さいきん良い本が無いとお悩みの貴男へ。

 本日の午後以降、神保町の書泉グランデへお運びになられますと、良いものを御覧になれるかもしれません。何が良いのかは、チト申し上げられません。
 ……ところで日本までがTHAADを買わされるという情けない話がついに出てきてしまいました。森本敏氏著『防衛装備庁』の103頁によれば、――平成二十年代の前半まではFMS〔米日政府間でドル決済で兵器を輸入すること〕による米国製武器の調達額は日本円に直して500~1000億円ほどにすぎなかった。ところが27年度の計画額は4700億円。すなわち防衛省の装備調達総額1兆4000億円のじつに「三分の一」弱を米国からの装備輸入〔それにはイージスの電子部品だとかソフトウェア改修も含まれる〕のために当てざるを得なくなっている――のだそうで、1基1000億円もしやがるというTHAADがまたまた加われば、この趨勢はかなり手酷く昂進して行くでせうね。

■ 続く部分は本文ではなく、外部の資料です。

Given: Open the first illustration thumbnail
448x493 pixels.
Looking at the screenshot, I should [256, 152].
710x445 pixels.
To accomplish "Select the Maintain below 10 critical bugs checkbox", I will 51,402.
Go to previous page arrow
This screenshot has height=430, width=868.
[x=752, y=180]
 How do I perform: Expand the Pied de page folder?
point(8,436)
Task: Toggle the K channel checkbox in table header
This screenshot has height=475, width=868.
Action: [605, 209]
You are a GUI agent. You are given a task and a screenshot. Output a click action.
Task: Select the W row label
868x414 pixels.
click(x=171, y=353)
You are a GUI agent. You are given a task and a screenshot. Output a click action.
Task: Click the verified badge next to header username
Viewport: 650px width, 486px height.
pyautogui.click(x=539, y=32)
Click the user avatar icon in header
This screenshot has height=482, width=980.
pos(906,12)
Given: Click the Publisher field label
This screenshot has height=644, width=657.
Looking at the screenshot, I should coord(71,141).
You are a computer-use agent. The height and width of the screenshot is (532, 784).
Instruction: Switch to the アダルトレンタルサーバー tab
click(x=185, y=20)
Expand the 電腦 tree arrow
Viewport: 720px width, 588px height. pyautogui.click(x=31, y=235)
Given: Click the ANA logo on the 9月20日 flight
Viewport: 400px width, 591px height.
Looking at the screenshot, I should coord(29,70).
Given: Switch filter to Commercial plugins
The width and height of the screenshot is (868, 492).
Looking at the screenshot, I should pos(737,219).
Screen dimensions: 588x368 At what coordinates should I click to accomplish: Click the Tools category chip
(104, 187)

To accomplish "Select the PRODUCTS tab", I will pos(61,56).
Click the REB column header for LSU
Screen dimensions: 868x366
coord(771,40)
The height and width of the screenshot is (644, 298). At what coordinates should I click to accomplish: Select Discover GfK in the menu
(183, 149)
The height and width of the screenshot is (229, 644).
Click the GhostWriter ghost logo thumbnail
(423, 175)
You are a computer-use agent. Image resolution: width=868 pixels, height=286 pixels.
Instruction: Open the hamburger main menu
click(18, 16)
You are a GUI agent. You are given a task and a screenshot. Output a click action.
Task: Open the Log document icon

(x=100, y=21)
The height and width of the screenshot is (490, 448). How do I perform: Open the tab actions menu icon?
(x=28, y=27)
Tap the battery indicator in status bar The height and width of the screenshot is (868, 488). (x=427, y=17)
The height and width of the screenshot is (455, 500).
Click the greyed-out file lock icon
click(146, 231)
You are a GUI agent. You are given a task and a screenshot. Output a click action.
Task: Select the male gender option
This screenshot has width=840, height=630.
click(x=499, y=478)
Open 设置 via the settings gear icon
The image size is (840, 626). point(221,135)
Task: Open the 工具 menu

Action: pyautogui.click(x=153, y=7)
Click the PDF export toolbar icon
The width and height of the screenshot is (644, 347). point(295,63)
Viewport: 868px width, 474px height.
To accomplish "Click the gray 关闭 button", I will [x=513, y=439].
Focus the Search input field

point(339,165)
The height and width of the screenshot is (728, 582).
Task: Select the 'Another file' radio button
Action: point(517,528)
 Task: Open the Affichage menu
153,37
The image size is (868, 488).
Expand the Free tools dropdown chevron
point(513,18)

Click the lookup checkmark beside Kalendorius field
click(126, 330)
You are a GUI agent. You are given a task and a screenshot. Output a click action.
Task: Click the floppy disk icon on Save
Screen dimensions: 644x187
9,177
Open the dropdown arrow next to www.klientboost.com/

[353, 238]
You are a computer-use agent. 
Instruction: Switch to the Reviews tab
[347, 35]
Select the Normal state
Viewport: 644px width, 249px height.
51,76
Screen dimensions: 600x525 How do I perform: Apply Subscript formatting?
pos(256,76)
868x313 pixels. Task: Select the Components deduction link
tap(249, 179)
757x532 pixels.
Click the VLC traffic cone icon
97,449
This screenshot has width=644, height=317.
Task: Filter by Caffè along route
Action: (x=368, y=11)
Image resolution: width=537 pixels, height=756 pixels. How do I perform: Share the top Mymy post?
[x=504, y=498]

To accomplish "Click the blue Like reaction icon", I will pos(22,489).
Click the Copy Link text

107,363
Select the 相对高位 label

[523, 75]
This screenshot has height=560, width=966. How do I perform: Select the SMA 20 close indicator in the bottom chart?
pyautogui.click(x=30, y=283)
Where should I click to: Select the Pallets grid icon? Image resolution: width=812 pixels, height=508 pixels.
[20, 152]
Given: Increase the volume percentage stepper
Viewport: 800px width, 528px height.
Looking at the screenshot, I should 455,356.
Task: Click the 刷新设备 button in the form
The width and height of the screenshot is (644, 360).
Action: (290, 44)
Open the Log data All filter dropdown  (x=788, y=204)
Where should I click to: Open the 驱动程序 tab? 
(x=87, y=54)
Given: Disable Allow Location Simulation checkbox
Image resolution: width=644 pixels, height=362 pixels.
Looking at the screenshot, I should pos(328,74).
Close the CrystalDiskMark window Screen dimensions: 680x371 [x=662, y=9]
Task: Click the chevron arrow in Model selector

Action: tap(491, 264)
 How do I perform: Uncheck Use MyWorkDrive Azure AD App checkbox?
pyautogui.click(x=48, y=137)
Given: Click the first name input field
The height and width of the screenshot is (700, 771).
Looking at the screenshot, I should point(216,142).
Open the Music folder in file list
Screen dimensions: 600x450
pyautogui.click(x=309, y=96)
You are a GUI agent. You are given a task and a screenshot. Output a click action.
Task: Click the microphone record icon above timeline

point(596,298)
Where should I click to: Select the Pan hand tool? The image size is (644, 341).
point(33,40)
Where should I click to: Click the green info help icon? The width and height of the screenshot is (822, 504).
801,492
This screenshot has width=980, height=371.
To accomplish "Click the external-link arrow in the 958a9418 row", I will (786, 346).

 要するに、国内軍需メーカーに防衛省から支払われるカネは、これから先、どんどん細って行きます。円安政策を採るならば、なおさらです。最新装備といっても全部ブラックボックスなので、日本人は整備をさせてもらったとしても「お勉強」はできない(ただ「弁当箱」ごとの交換が許されるだけ)。THAADは「日本製兵器」の先行き展望へのトドメの一撃になるのでしょう。
 これも「赤紙」なんでしょう。政府としてこの赤紙に抵抗するには、「だったらF-35の調達数を減らします」と公言する一手しかないです。(韓国は「核武装します」と騒ぐことでTHAAD代金をチャラにしてもらう気です。)
 遡ると、オスプレイを買おうという話の直前、政府が防衛予算を漸減させたことが祟っています。そこで怒り狂った部内役人が切り札を使った。「赤紙」です。赤紙を米政府から出してもらえば財務省はノーと言えない。だからCV-22などは議論も無しに簡単に決まっちまったのだけれども、財務省は防衛省予算の総枠は拡大してくれませんから、省内においてどこかの費目を削らなくちゃならない。それでアパッチとチヌークとブラックホークのラ国が消えた。最初は最弱者の富士重だけ泣かすつもりが、それでも足りなくなって川重にも泣いてもらうことになった。井の中の覇者の三菱だけが無傷です。さりとて三菱が儲かるわけでもない。無傷というだけです。
 最新鋭の米国製新装備のアイテム種類ばかりが増える。しかし国内産業は衰滅する……。
 ならば政府の兵器行政はどうしたらいいのか? わが国の関連企業はどういう道を目指したらよいのか? 政府注文で生き残れなくなったら外国へ出ればいいのか? 海外兵器企業への日本からの「投資」はアリなのか? 三菱重工による川重や富士重の吸収は不可能としても(かつて通産省はそれを望んでいたはずだが)、外国兵器企業による日本の大企業内の兵器部門や中小企業のM&Aはアリなのか? ……等々につきましては、兵頭の次著(たぶん今年の半ばに出ましょう)に、ご期待ください。
 ちょっと内容予告しておけば、インドに日本が大型兵器を売るのは絶対無理だから。新明和さんはそんな話にホイホイのったらダメ。致命傷を負いますよ。